Seperti yang telah diketahui bersama bahwa kasus Tolikara adalah kasus kemanusiaan. Yang mana dalam kasus tersebut terjadi pembakaran dan penembakan hingga menelan korban. Siapakah pelakunya? Dan apa modus di balik kejadian ini? Sampai saat ini masih menjadi tanda tanya besar yang belum dapat terjawab secara pasti. Namun dalam seminar yang berlangsung di Aula St. Yosep Seminari Tinggi Interdiosesan itu secara tegas Presiden GIDI Dorman Wandikbo mengatakan bahwa peristiwa Tolikara bukan peristiwa SARA tetapi memang sudah disetting agar ada dan terjadi konflik.
“Selama ini kami hidup dalam kerukunan dan kedamaian. Umat muslim yang ada di sana, di Tolikara dengan kami sudah seperti keluarga. Namun ada pihak yang sengaja menciptakan konflik di sana. Ada iblis yang bermain di sana,” ungkap Pdt. Dorman Wandikmo.
Hal senada juga dikatakan oleh Ketua NU Papua Tonny Wanggai. Menurut Tony peristiwa Tolikara bukan peristiwa intoleransi atau berbau SARA tetapi memang sudah dikondisikan dan sepertinya disiapkan agar konflik itu terjadi.
Selain itu pula Kasus Tolikara ini juga menarik perhatian dari banyak pihak sehingga menimbulkan banyak prespektif. Hal ini dikarenakan adanya campur tangan media sosial yang menyebarkan berita, foto, atau video yang tidak benar; yang malahan justru menimbulkan banyak masalah secara khusus permasalahan antar agama. Hal ini yang amat disoroti oleh Advokat Hukum Gustaf Kawer.

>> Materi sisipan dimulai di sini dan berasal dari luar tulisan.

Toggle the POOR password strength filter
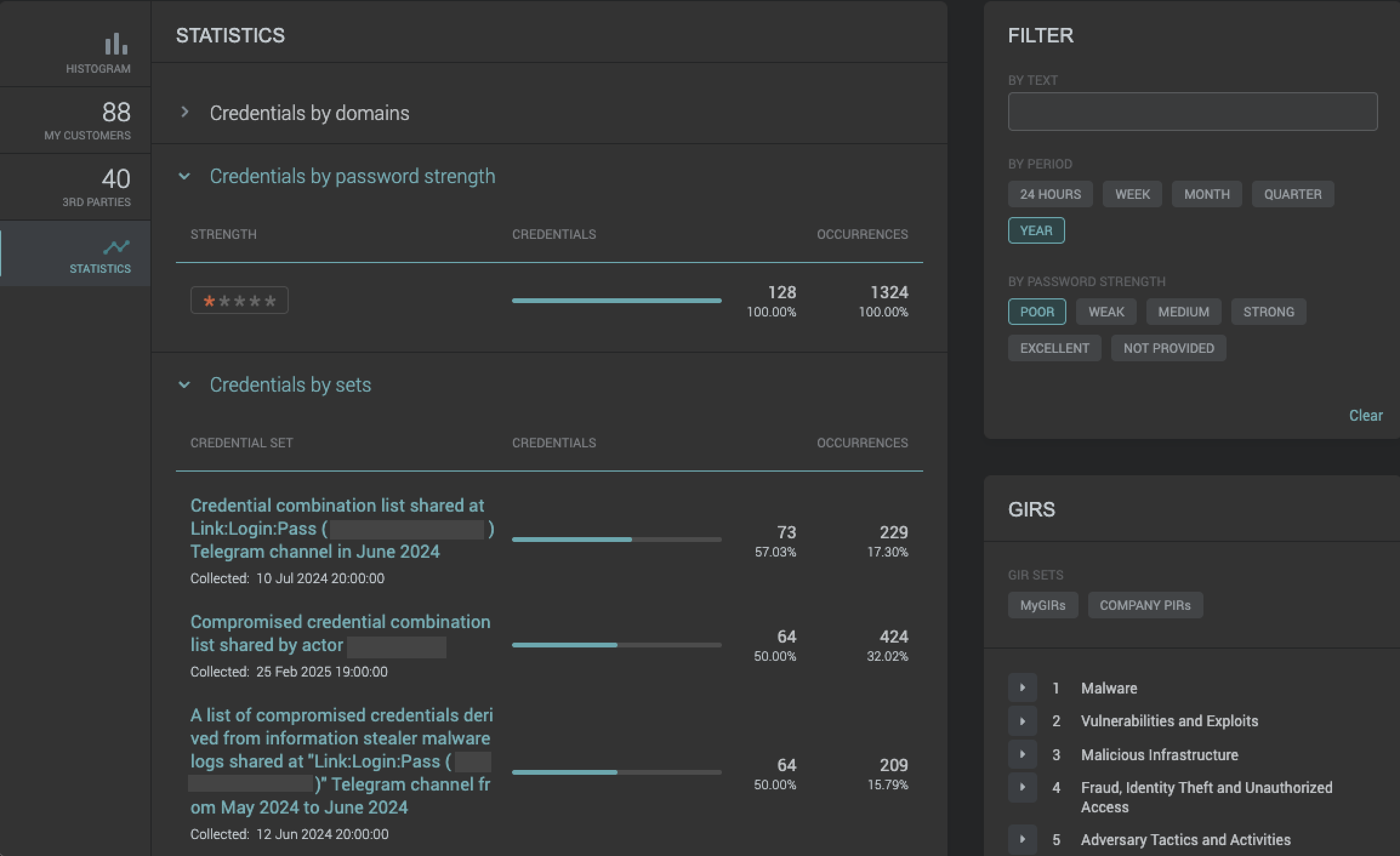This screenshot has height=856, width=1400. click(1037, 312)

“Hal yang masih mengganjal itu sampai sekarang saya masih bertanya ini adalah saat kejadian itu wartawan begitu siap di sana. Di Tolikara yang jauh dari ibu kota provinsi tapi wartawan sudah siap. Liput jelas lagi…. Yang mengganjal lagi mereka tidak shooting penembakan itu, dan korban yang meninggal, tidak ada begitu. Ini yang saya bilang kita bisa lihat prespektif di sini itu prespektifnya media konflik, bukan media perdamaian”, kata Gustaf Kawer.

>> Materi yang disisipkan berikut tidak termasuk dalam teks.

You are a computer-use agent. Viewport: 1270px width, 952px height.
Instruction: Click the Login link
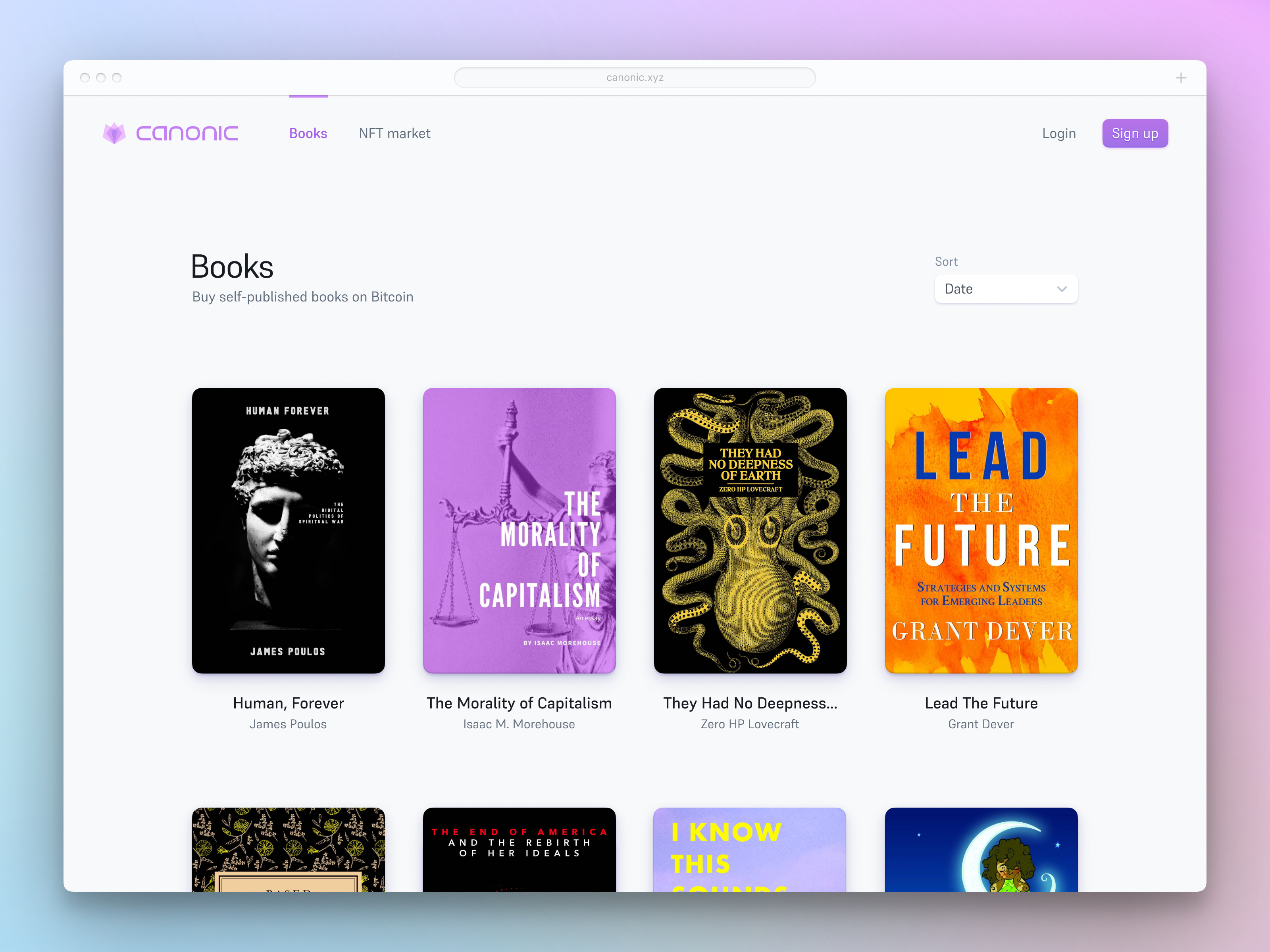click(1059, 134)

Seminar yang dihadiri oleh mayoritas mahasiswa dari berbagai universitas di Jayapura dan berbagai instasi pemerhati masalah HAM di Papua ini dimulai pukul 10.15 – 14.00 WIT. Seminar ini bertujuan untuk mendapatkan informasi yang sebenarnya tentang kejadian kasus Tolikara, belajar dari pengalaman peristiwa tersebut untuk dapat menjaga dan menciptakan Papua sebagai Tanah Damai, serta mencari pemahaman yang benar tentang kasus Tolikara. Dengan begitu seminar ini pun akhirnya diharapkan dapat bermanfaat bagi semua orang.